In a careful study comparing patients who had all the features of CFS with age-matched controls, Demitrack et al4 found statistically significant evidence of subnormal urinary-free cortisol excretion, reduced basal evening plasma cortisol concentrations, and attenuation of the integrated corticotropin response to corticotropin-releasing hormone in patients with fatigue.
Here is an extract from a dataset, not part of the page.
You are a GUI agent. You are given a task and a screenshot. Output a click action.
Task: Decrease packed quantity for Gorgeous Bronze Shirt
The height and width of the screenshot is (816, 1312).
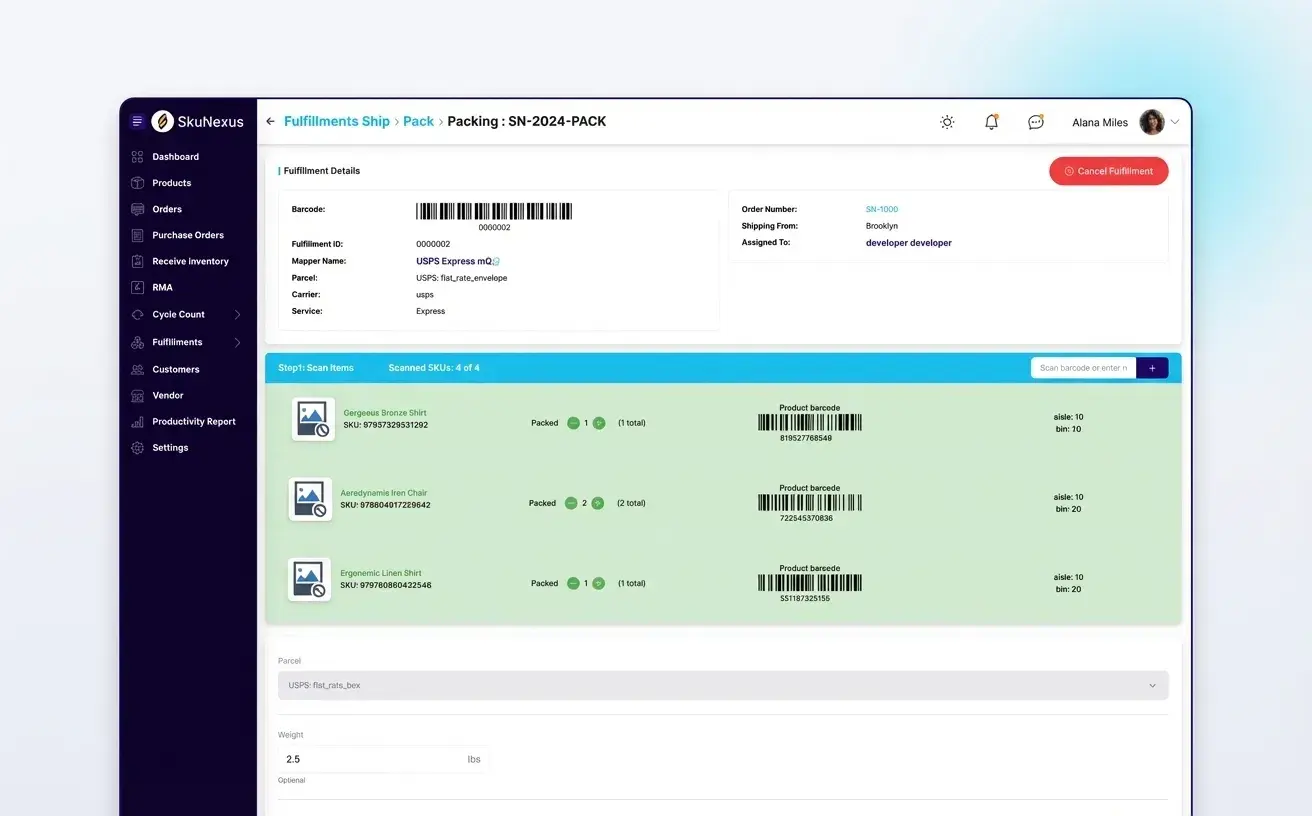tap(573, 423)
The findings suggested that subnormal cortisol secretion resulting from impaired activation of the hypothalamic–pituitary adrenal axis might cause CFS. Acceptance of this hypothesis was not difficult for endocrinologists familiar with the symptoms of patients with untreated Addison disease, many of whom are characteristically exhausted.
In this issue of THE JOURNAL, McKenzie and colleagues5 (and some of the same authors of the previous study4) present interesting new data on the pathogenesis of CFS. The 70 patients with CFS in this study differed from patients in the previous study4 in having no pretreatment evidence of subnormal urinary-free cortisol excretion or serum cortisol concentrations before or after corticotropin administration. Despite these differences, McKenzie et al5 found that supplementation with small daily doses of hydrocortisone (ie, 20-30 mg at about 8 AM and 5 mg at about 2 PM for 12 weeks) resulted in slight, but consistent, improvement compared with placebo-treated controls in their Wellness scores but without evidence of significant improvement in other self-rating scales. These changes that resulted from the administration of a dose of hydrocortisone that would have been expected to result in rapid and dramatic clinical improvement in patients with Addison disease or hypocortisolism secondary to hypopituitarism were disappointingly modest. The findings appear to confirm the pretreatment steroid measurements that showed no evidence of significant hypocortisolism in the study group as a whole. Because the administered hydrocortisone induced mild suppression of the hypothalamic–pituitary–adrenal axis and resulted in only slight symptomatic improvement, the authors appropriately conclude that their regimen or comparable doses of other glucocorticoids should not be used for prolonged treatment of CFS.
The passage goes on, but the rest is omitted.